Metadata-Version: 2.4
Name: tracelm
Version: 0.4.2
Summary: Lightweight distributed LLM execution tracer and profiler
Author: Tapesh Chandra Das
License: MIT
Project-URL: Homepage, https://github.com/td-02/tracelm
Project-URL: Documentation, https://github.com/td-02/tracelm/blob/main/docs/ARCHITECTURE.md
Project-URL: Repository, https://github.com/td-02/tracelm
Project-URL: Issues, https://github.com/td-02/tracelm/issues
Keywords: llm,tracing,observability,profiling,rag,fastapi
Classifier: Development Status :: 4 - Beta
Classifier: Intended Audience :: Developers
Classifier: License :: OSI Approved :: MIT License
Classifier: Programming Language :: Python :: 3
Classifier: Programming Language :: Python :: 3.9
Classifier: Programming Language :: Python :: 3.10
Classifier: Programming Language :: Python :: 3.11
Classifier: Programming Language :: Python :: 3.12
Classifier: Topic :: Software Development :: Debuggers
Classifier: Topic :: Software Development :: Libraries :: Python Modules
Classifier: Topic :: System :: Monitoring
Requires-Python: >=3.9
Description-Content-Type: text/markdown
License-File: LICENSE
Provides-Extra: fastapi
Requires-Dist: fastapi; extra == "fastapi"
Provides-Extra: requests
Requires-Dist: requests; extra == "requests"
Provides-Extra: otel
Requires-Dist: opentelemetry-sdk; extra == "otel"
Dynamic: license-file

# TraceLM

TraceLM is a lightweight execution tracer and profiler for LLM pipelines, RAG systems, and FastAPI-based AI services.

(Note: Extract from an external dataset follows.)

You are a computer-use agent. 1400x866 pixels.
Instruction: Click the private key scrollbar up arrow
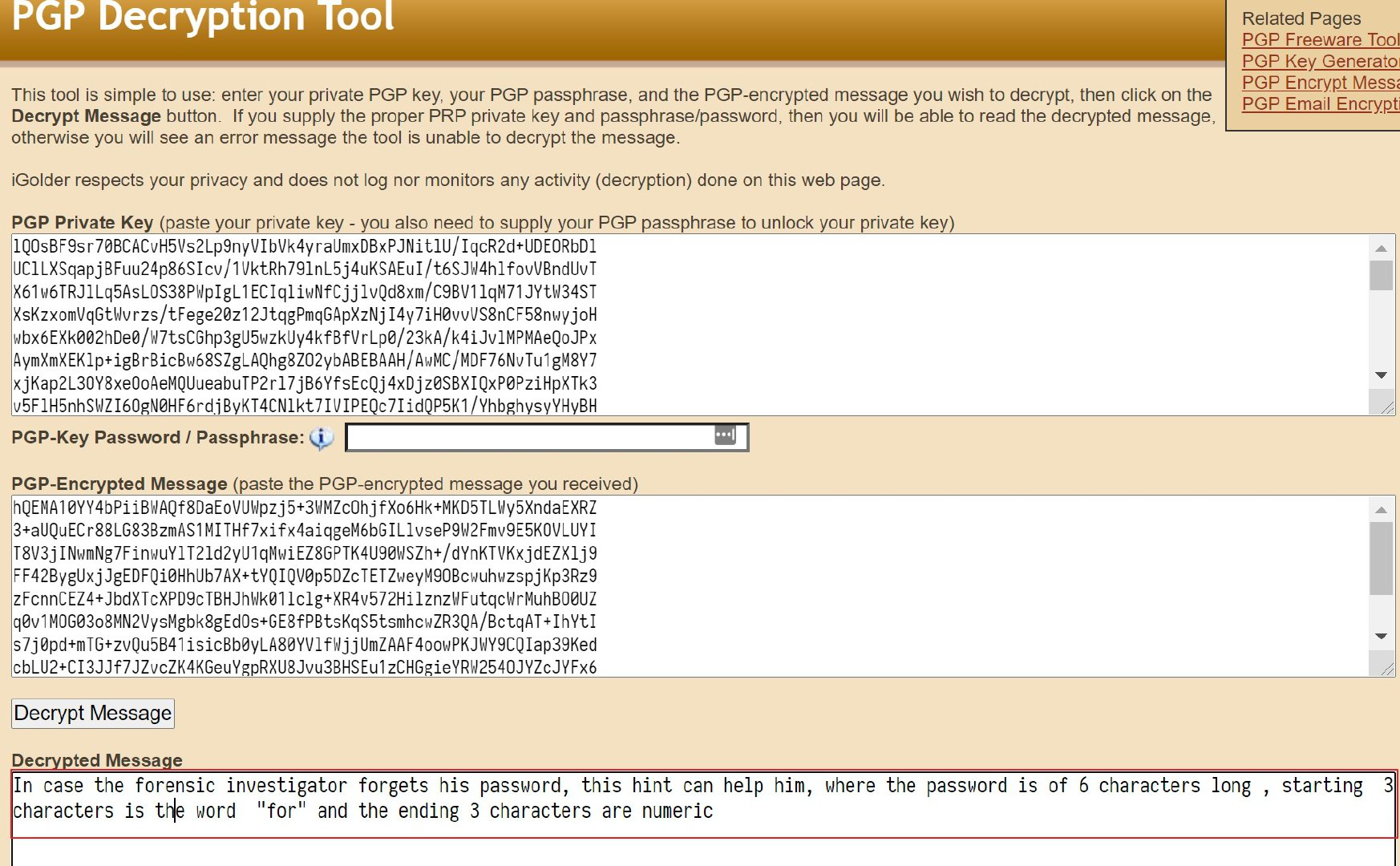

It focuses on the tracing primitives that matter when you want to understand execution flow clearly: span trees, `traceparent` propagation, sampling, profiling, and local inspection.

## Why TraceLM

TraceLM exists for developers who want observability without pulling in a full telemetry stack on day one.

- Trace multi-step LLM workflows with explicit spans
- Validate trace structure before profiling
- Continue traces across service boundaries with W3C `traceparent`
- Inspect latency, critical path, token usage, and cost from the CLI
- Export traces to Chrome Trace or OpenTelemetry-compatible JSON

It is intentionally small, local-first, and easy to read.

## Installation

```bash
pip install tracelm
```

Try it immediately:

```bash
tracelm demo
```

Optional integrations:

```bash
pip install "tracelm[fastapi]"
pip install "tracelm[requests]"
pip install "tracelm[otel]"
```

## Quick Start

The fastest path is the built-in demo:

```bash
tracelm demo
tracelm latest
tracelm export latest --format chrome
```

That gives you a real trace, a readable summary, and an exportable file without writing any code.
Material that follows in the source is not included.